Paper BI+AS-MoA1
Characterization of Protein G B1 Immobilized Gold Nanoparticles using Time of Flight Secondary Ion Mass Spectrometry and X-ray Photoelectron Spectroscopy

Monday, October 19, 2015, 2:20 pm, Room 211D

Nanoparticles (NPs) have been widely used in many fields of science due to their unique physical properties. While many applications of NPs such as imaging probes or drug carriers often require the conjugation of proteins or biomolecules, the surface interactions between NPs and biomolecules remains underexplored. For example, the immobilization of immunoglobulin G (IgG) onto NP surfaces is critical for the development of many immunosensors and drug delivery nanocarriers. Notably, the orientation of the immobilized IgG can have a significant impact on clinical outcomes of nanocarriers by impacting its biostability and efficacy. One approach to control the proper orientation of IgG is by utilizing the IgG Fc tail binding proteins.

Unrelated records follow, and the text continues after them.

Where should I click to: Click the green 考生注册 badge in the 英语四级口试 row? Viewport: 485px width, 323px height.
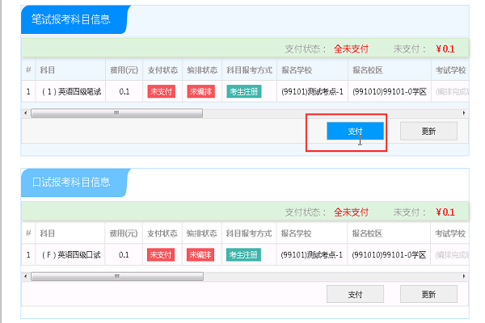244,255
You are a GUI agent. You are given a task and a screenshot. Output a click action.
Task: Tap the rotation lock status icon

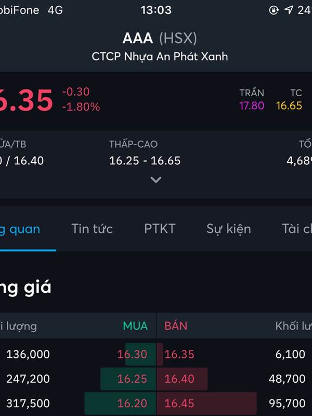[274, 10]
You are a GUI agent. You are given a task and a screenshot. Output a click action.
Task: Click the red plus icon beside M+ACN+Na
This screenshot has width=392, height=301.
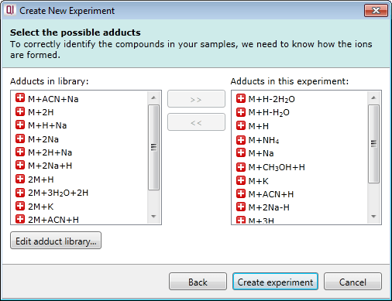click(20, 98)
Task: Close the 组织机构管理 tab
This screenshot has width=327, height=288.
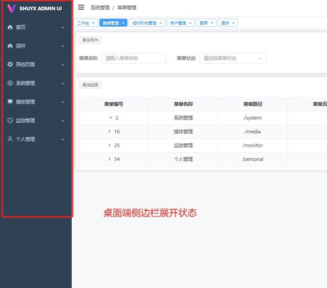Action: click(161, 23)
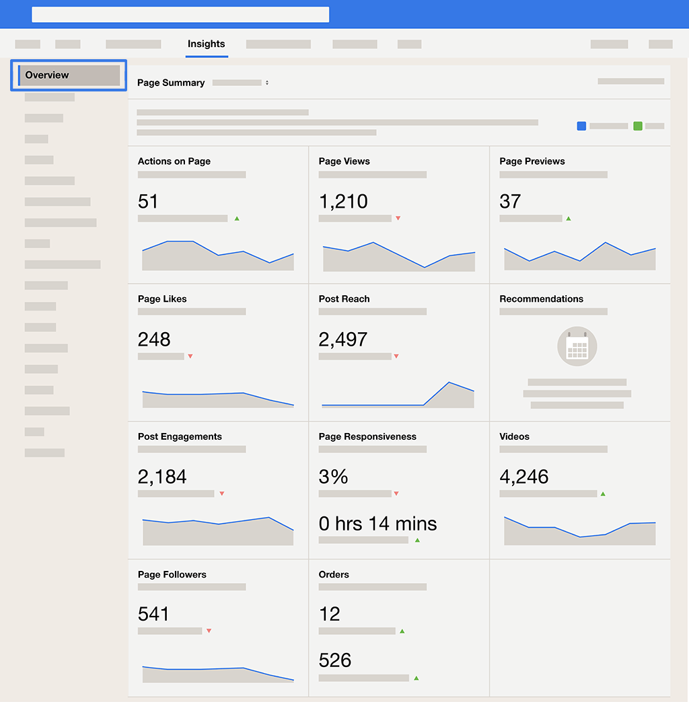Click green up arrow under Page Previews

point(569,219)
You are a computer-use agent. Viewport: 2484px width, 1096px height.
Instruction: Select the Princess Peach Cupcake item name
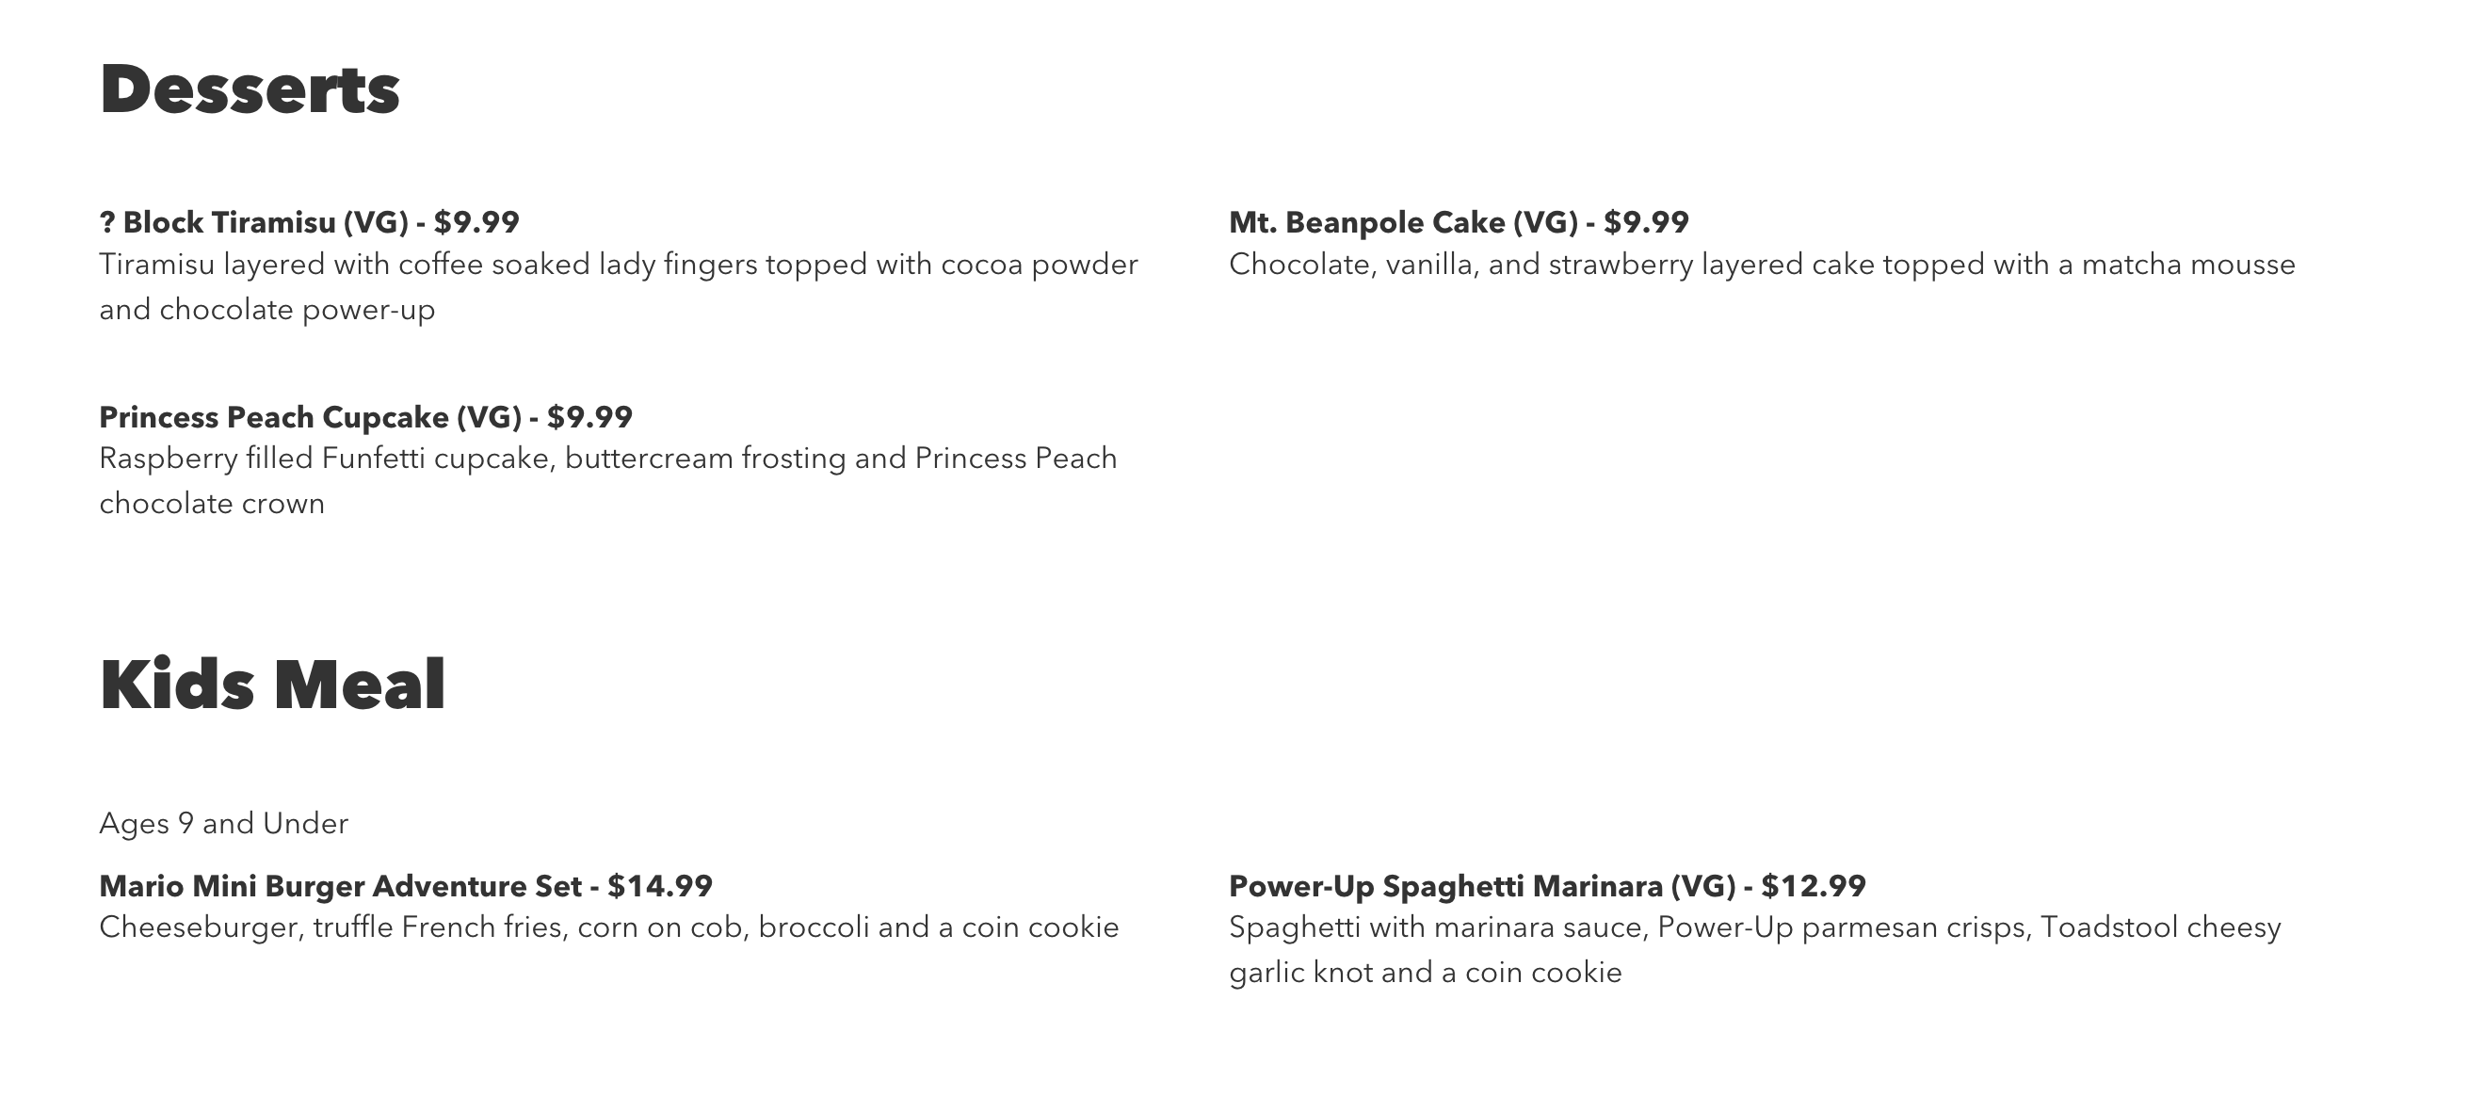point(274,417)
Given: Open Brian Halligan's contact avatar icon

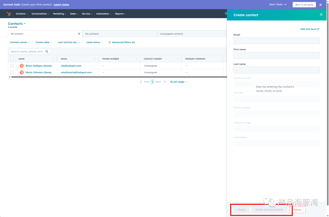Looking at the screenshot, I should (x=22, y=66).
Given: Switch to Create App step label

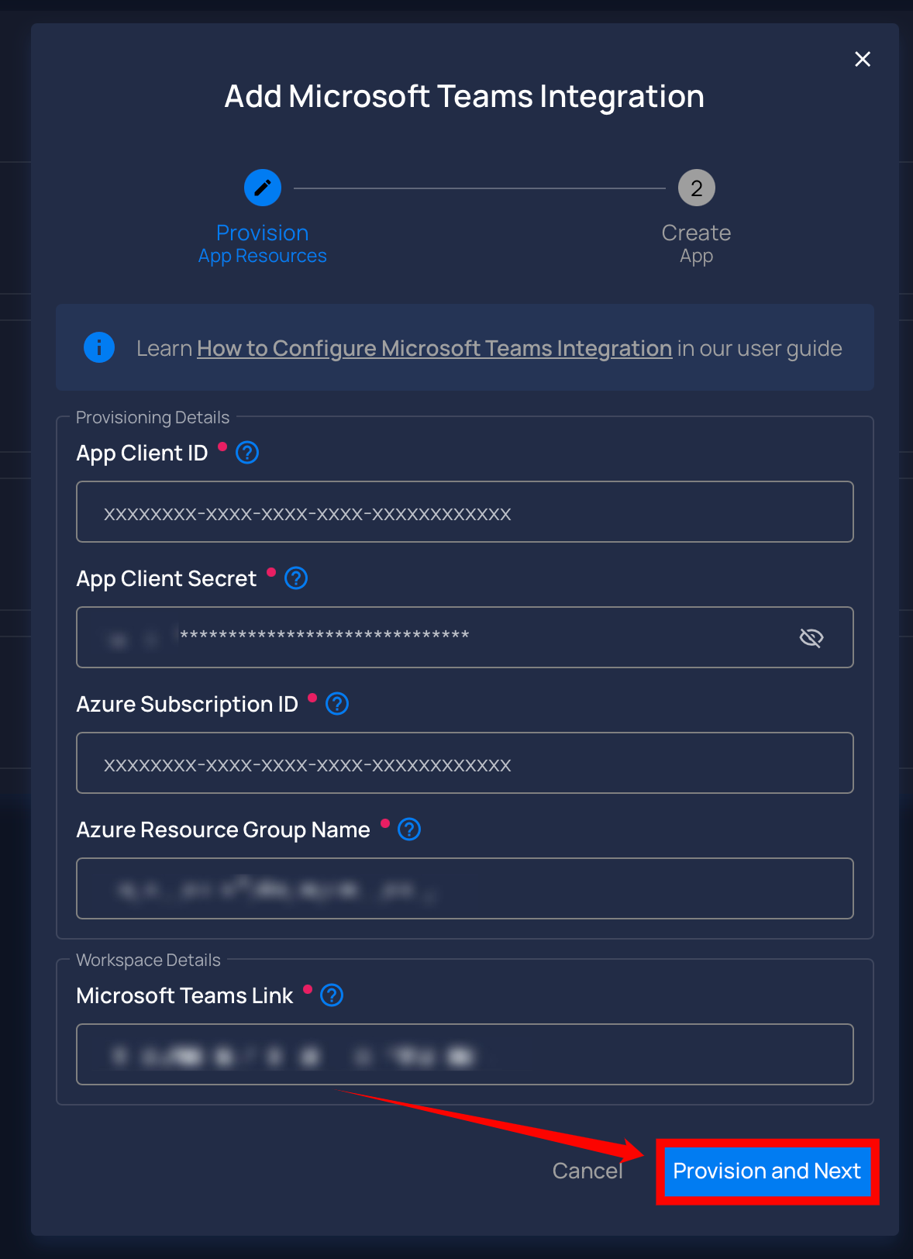Looking at the screenshot, I should (697, 243).
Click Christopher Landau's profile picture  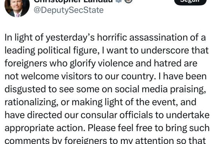(x=17, y=7)
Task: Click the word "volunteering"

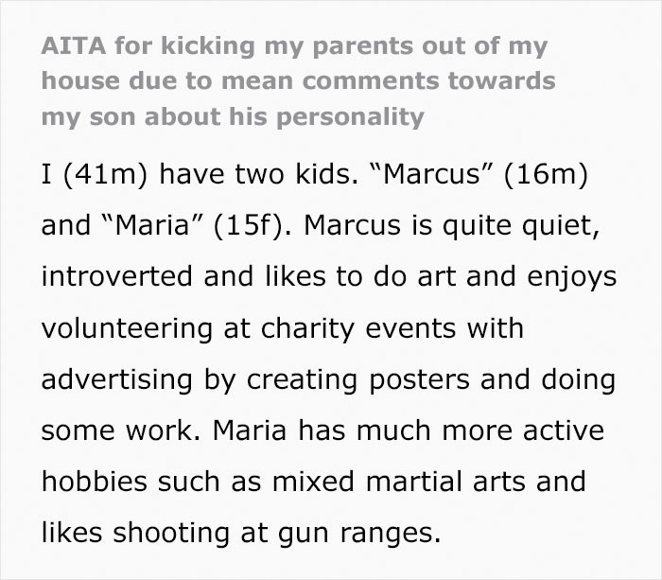Action: (x=127, y=327)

In this work, Protein G B1, a protein that will selectively bind to the Fc tail of IgG, was immobilized onto gold NPs (AuNPs) functionalized with maleimide and oligo-(ethylene glycol)(OEG) self-assembled monolayers (SAMs). Protein G B1 was immobilized on AuNPs using either carbonyldiimidazole (CDI) chemistry or maleimide-cysteine interaction. We use the surface sensitive analysis techniques of x-ray photoelectron spectroscopy (XPS) and time of flight-secondary ion mass spectrometry (ToF-SIMS) to characterize the immobilization of protein G B1. Unlike conventional NP characterization techniques such as dynamic light scattering (DLS) and UV/Vis, XPS and ToF-SIMS can provide additional information on the surface elemental composition, protein coverage and orientation.

XPS analysis confirmed the CDI activation of the OEG-SAMs AuNPs by detecting the nitrogen containing active intermediate and the attenuation of gold signal. After incubation with protein, the immobilization of the protein was demonstrated by the increased nitrogen signal on the surface. ToF-SIMS analysis also confirmed the successful functionalization, CDI activation, and protein immobilization by identifying signature secondary ions from each step of the protein immobilization process.

By comparing the ratio of secondary ion intensity originating from opposite ends of the protein, it was possible to determine the orientation of immobilized protein G B1. As expected, the non-site specific CDI chemistry did not lead to a specific protein orientation on the AuNPs. In contrast to CDI chemistry, we expect to control the orientation of the immobilized protein using maleimide functionalized AuNPs and cysteine mutants of Protein G B1 through site-specific carbon-sulfur interaction.

Overall, the systematic characterizations in this study will provide detail information of protein-NP interactions and serve as a platform for controlling the orientation of IgG on AuNPs.